Perhaps the problem that you and people like Stephane Hammel are having with my statement is something called the echo chamber effect. You say something for so long, and your buddies all repeat it, that eventually you ignore the reality of the situation and begin to believe something that is clearly not true. Seth Godin accused me of doing this once (he was wrong, it turned out, people are deleting cookies … you’ve said so yourself!)

But you’re wrong, Matt. Web analytics is hard. Ask your customers, they’ll tell you.

It’s not just hard to improve your baselines, it’s hard to implement code properly, it’s hard to understand reports and definitions, it’s hard to find qualified staff to run these applications, it’s hard for HR to stomach the salaries we are asking for, it’s hard to train newbies, it’s hard to produce quality analysis based on only quantitative data, it’s hard to get management to listen, it’s hard to make management understand, it’s hard to select a good vendor when so many are failing, it’s hard to know if and when to migrate off of HBX, it’s hard to know which low hanging fruit to pick, …

You get the picture.

You make my point yourself in your post. If there are multiple versions of the truth, it’s hard to know who to trust. If there are multiple systems, it’s hard to know which system’s “click” is the right click to count. If you yourself have had to spend “countless hours trying to reconcile differences” in data, how is that “easy?”

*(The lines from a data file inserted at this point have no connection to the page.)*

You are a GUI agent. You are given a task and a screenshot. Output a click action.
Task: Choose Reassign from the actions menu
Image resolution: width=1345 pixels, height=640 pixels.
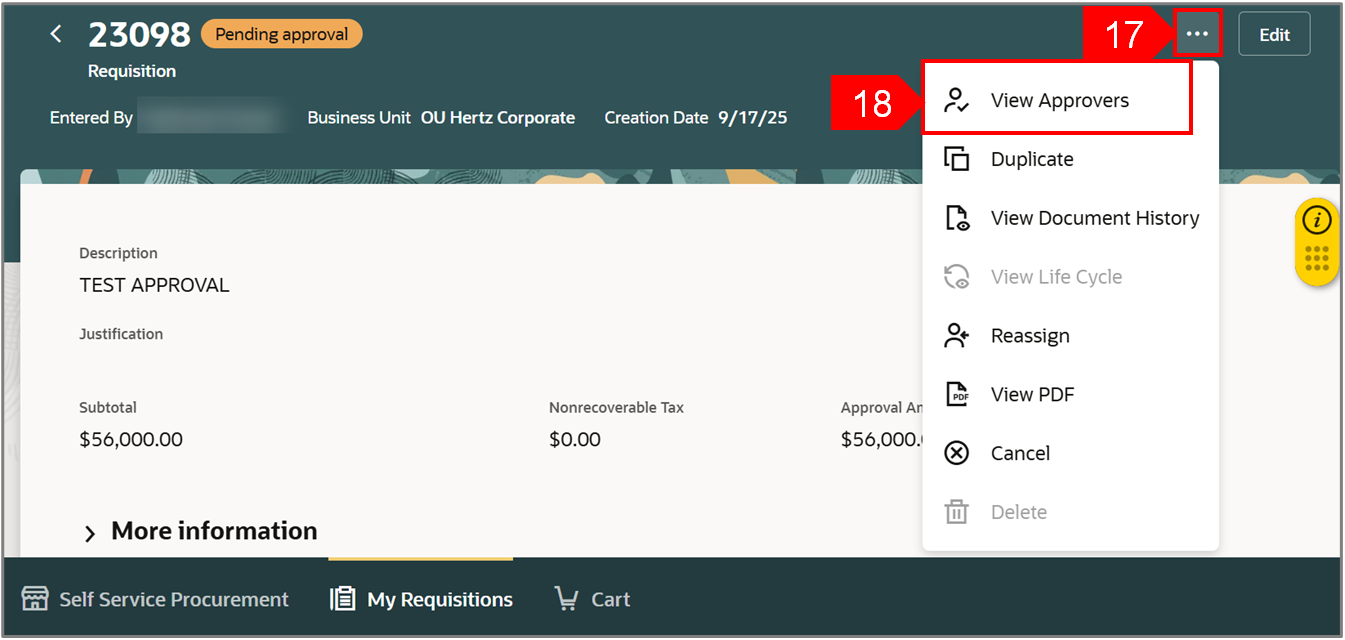(1030, 336)
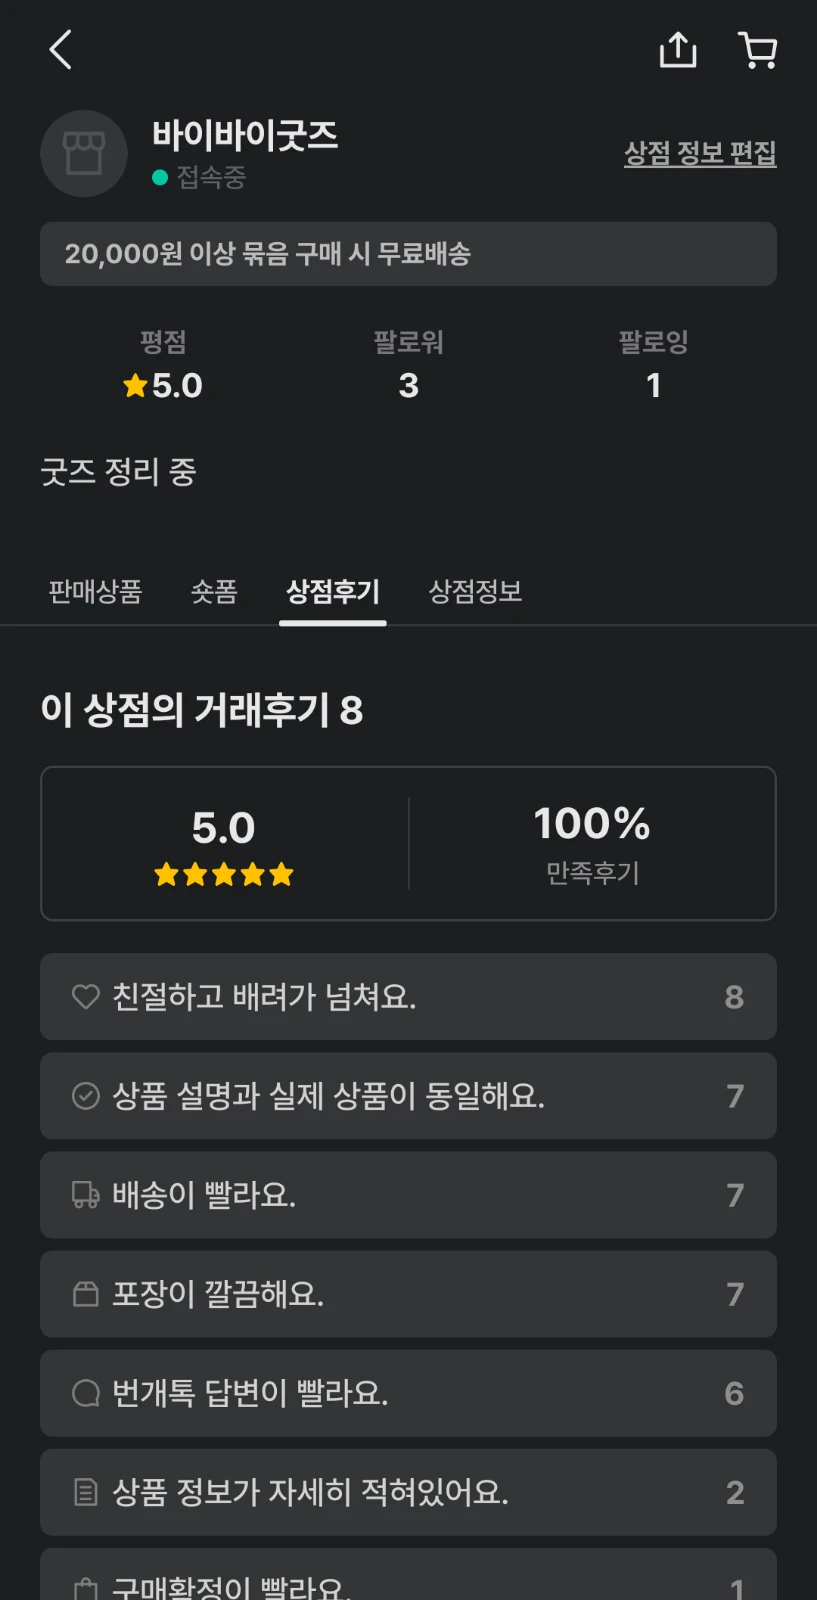Tap the five-star rating row
The image size is (817, 1600).
click(x=224, y=875)
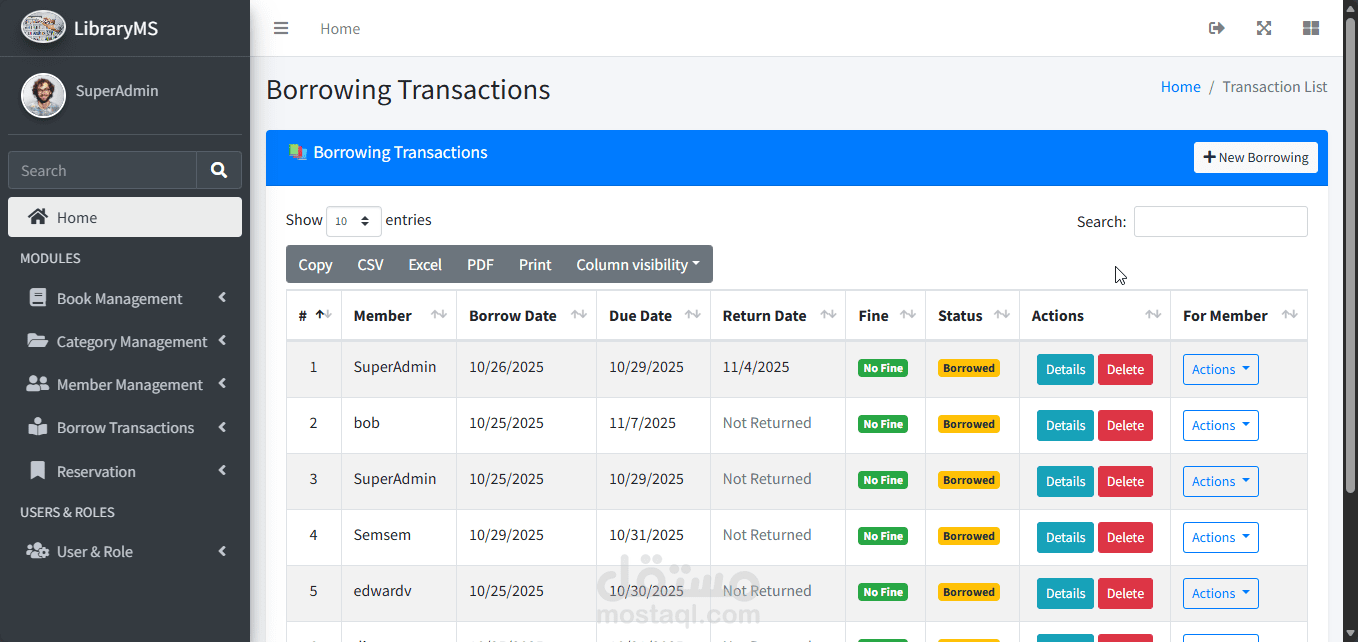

In a way I’m happy you wrote this post because it reinforces everything I say when I travel the globe and meet with your biggest customers. They say “Our vendor says this is easy … there must be something we’re not getting.” I say, “Why would you expect your vendor to tell you that web analytics is hard? Would that make the sales process move forward more quickly? Would that make you more likely to buy their ever-expanding series of offerings? Would it make you think you won’t end up spending more money counting events, creating custom reports, or adding ad hoc segmentation tools?”

No. If you told the truth about web analytics, your prospects and customers would think twice about their investment. But that is exactly what companies need to do to be successful, really successful, with web analytics — take the science of audience measurement seriously!

When I say “web analytics is hard” I’m not saying that it is impossible, I’m not saying it’s not complex, I’m not saying that it is best left to the experts, and I’m not saying that companies should give up and go home. I’m saying that vendors, consultants, and customers should set their expectations regarding web analytics appropriately.

In my humble opinion, your customers need to know that web analytics is hard so they can:

  1. Plan to spend a reasonable amount of time determining their needs
  2. Allocate resources appropriately for implementation and deployment projects
  3. Set expectations with management about when results will begin to appear and what will need to be done with those results
  4. Make the case to management when they need additional resources, more software, or more time
  5. Have an appropriate relationship with their vendor, based on clear expectations

When people are told that “web analytics is easy” they take their investment for granted. They expect that a “standard implementation” or something that comes from a cut-and-paste template will serve their needs, that a 0.25 FTE will be enough to produce analysis, that results will be available in a matter of days, that the software they have will solve all their problems, and that they won’t need their vendor’s support from time to time.

In a way it’s ironic that you say “web analytics is easy” given Omniture’s obvious commitment to their customer’s satisfaction — Larry Freed of ForeSee Results taught me that satisfaction is a function of expectation; when you say “I’ve done it, it’s easy brah” then as soon as they realize the truth, you’ve failed to set their expectation correctly and thusly they’re unsatisfied.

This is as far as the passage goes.